La maggiore flessibilità e capacità di adattamento al progetto può avere senso solo in casi molto particolari.
Dall’altra parte la qualità costruttiva delle case in legno è garantita in ogni caso e difficilmente possono crearsi situazioni problematiche.

Il montaggio a secco di un edificio in legno in opera è comunque un operazione abbastanza veloce,
limitando al minimo i rischi ambientali dovuti in particolare all’umidità (pioggia o neve).
Come sempre i pareri sul tema sono piuttosto discordanti.
Personalmente ritengo che vi siano buone ditte di case prefabbricate, così come di case in legno in opera, qualitativamente assimilabili.
I motivi per cui scegliamo o scartiamo una ditta devono dunque essere ben altri.
Un aspetto sollevato dal lettore può introdurre un ulteriore elemento di differenziazione, in quantogli impianti idraulico ed elettrico vengono già “predisposti” nelle case in legno prefabbricate, riducendo ulteriormente i tempi di costruzione dell’edificio.
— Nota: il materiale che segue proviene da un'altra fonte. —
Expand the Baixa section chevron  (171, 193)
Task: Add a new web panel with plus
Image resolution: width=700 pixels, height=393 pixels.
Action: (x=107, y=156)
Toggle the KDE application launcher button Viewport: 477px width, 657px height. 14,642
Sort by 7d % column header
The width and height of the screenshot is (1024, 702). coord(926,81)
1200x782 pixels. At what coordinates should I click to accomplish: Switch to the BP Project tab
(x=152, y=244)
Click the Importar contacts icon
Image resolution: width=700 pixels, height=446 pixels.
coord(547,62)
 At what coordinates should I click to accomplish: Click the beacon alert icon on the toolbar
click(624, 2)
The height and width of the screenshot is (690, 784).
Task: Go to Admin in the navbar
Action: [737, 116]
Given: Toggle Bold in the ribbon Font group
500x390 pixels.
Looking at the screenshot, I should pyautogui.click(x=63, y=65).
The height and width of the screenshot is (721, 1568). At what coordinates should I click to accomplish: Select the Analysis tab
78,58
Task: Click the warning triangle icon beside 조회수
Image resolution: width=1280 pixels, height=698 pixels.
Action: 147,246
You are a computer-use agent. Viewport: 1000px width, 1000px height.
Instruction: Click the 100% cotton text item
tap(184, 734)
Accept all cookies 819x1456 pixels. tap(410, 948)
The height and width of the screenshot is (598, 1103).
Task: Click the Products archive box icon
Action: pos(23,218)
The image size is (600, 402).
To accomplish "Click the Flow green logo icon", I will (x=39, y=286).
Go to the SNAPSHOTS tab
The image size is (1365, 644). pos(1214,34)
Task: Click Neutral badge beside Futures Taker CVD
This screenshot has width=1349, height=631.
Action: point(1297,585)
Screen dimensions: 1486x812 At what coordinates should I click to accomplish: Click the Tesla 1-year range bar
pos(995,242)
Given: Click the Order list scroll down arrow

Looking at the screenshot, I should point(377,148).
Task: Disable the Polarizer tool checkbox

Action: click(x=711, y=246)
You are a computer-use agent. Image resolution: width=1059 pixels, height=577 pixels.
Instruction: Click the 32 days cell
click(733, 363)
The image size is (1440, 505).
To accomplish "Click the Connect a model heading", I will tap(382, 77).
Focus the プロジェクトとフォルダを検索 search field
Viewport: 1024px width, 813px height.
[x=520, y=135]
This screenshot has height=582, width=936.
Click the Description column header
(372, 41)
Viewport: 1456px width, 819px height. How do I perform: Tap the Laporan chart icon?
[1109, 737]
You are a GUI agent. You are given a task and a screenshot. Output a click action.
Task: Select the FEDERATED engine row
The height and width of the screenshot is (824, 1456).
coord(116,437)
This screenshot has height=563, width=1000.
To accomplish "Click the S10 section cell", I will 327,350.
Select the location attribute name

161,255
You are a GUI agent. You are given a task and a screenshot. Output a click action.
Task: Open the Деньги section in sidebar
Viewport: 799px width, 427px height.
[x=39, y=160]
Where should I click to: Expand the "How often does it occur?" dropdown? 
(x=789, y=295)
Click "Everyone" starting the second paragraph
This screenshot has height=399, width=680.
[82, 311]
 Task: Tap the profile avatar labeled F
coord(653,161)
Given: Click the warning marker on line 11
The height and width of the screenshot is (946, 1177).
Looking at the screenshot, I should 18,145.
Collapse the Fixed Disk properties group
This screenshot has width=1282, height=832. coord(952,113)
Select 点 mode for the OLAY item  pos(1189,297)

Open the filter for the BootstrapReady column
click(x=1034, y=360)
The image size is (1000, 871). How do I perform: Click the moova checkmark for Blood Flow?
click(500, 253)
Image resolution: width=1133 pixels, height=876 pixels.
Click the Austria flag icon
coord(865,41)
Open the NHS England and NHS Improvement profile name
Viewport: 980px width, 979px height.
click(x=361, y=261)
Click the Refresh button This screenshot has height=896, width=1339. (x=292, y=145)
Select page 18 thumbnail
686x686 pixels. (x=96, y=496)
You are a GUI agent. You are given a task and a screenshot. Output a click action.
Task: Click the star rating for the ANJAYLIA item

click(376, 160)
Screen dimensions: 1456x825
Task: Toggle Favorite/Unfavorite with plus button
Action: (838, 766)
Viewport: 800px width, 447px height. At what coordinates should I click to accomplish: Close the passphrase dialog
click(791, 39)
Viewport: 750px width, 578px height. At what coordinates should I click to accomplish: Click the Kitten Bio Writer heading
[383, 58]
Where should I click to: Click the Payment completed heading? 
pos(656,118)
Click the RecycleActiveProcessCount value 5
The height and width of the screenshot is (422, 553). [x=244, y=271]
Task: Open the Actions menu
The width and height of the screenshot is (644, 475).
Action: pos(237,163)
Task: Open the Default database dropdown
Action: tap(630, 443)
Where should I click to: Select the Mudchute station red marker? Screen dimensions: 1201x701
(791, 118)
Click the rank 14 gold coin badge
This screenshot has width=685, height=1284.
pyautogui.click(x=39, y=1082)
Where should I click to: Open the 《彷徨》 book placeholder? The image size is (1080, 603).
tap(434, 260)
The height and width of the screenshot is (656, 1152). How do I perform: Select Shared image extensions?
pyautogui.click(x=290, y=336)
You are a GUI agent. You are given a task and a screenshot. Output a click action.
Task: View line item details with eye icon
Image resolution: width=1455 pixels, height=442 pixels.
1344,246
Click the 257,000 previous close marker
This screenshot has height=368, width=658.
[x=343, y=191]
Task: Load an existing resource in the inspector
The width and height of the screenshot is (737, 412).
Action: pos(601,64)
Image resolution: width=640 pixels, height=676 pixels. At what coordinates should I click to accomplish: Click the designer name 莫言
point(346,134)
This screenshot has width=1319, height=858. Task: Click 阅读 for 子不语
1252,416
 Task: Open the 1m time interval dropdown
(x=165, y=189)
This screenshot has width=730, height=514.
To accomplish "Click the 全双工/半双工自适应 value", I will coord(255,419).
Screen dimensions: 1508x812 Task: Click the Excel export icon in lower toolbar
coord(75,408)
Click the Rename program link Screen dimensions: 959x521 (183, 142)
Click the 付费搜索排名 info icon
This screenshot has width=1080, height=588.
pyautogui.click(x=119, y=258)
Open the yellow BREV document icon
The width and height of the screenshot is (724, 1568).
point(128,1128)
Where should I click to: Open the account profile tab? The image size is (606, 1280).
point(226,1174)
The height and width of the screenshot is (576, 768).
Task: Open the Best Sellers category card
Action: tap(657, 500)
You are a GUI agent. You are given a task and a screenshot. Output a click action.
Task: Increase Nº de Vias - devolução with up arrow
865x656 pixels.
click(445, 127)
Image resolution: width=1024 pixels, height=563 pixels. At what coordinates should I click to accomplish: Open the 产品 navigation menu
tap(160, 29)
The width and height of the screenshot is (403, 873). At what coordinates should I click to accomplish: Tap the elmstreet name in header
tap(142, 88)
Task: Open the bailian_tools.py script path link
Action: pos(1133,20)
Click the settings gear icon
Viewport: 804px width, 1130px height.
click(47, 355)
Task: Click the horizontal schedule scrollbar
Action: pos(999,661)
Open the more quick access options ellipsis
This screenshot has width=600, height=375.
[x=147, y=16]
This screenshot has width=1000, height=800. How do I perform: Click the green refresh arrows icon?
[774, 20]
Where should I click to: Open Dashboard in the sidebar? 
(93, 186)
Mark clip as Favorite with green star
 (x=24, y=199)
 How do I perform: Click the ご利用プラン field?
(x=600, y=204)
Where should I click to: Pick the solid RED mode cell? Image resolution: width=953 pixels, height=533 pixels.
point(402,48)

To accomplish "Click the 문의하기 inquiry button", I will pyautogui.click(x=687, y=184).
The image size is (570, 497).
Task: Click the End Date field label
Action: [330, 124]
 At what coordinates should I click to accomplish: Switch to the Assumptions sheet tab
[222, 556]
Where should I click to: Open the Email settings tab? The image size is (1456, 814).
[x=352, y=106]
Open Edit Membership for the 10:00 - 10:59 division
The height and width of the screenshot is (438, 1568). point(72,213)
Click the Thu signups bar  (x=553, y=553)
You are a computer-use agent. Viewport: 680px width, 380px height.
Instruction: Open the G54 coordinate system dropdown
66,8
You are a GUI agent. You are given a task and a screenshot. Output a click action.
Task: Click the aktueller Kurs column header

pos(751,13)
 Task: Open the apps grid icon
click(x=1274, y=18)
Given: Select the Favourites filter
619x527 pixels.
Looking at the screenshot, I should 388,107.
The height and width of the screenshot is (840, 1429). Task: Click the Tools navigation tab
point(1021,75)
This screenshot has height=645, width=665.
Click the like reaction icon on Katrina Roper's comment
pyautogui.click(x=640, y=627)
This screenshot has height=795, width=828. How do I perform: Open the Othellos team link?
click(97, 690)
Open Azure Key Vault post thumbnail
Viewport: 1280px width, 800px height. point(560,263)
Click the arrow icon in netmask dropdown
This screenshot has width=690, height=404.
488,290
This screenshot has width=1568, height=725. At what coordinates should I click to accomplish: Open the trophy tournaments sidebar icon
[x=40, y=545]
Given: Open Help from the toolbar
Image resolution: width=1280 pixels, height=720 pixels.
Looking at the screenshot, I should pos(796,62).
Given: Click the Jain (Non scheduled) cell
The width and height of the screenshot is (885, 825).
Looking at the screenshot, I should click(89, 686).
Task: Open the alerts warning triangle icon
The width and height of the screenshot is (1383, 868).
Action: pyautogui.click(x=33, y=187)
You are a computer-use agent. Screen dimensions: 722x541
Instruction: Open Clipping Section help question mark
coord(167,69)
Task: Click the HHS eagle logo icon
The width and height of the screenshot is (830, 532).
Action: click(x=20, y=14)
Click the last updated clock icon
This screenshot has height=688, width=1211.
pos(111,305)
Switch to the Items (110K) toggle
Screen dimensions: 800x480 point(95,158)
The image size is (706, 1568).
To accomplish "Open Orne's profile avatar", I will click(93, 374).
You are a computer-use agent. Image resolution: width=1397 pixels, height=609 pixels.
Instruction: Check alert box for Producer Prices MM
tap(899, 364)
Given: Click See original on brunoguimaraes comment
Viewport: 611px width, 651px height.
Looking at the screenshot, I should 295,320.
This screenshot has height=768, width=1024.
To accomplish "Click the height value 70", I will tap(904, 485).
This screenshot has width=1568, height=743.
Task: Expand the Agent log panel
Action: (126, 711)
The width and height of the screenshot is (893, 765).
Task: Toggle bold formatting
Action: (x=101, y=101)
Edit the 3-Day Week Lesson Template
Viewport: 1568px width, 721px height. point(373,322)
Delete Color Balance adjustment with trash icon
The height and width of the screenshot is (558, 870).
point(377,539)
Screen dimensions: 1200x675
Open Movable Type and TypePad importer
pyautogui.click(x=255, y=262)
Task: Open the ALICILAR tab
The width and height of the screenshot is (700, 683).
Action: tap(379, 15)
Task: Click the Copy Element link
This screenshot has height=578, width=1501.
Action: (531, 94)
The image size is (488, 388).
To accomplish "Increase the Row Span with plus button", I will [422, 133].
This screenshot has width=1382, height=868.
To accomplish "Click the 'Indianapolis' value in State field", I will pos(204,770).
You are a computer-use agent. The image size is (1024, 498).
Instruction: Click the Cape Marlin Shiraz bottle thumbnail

Mi sembra di capire che posso decidere successivamente dove far passare gli impianti.


E’ possibile, ma sarebbe un errore.
Si tratta di una prassi tristemente consolidata nel settore dell’edilizia tradizionale che rinvia regolarmente a “data da destinarsi” il momento del posizionamento di prese, luci ed interruttori, sino a ridursi alla famigerata mezzoretta in cantiere in compagnia dell’elettricista ed del suo degno compare muratore, con spray rosso d’ordinanza…
Sarà la pure regola, ma è una metodologia sbagliata e da evitare, in particolare se la nostra casa è realizzata in legno, in quanto futuri interventi nel tempo sono sempre possibili, ma restano operazioni discretamente invasive sull’edificio, da limitare solo a casi strettamente necessari.

3 Commenti

  1. Avatar
    Alberto F giugno 22, 2011

    Oltre alle caratteristiche energetiche e alla loro bellezza queste case sono anche costruite con criteri antisismici?

  2. Avatar
    ARCH. PAOLO CRIVELLARO giugno 24, 2011

    Le case in legno si prestano ottimamente a resistere (se ben progettate) a terremoti anche di notevole magnitudo.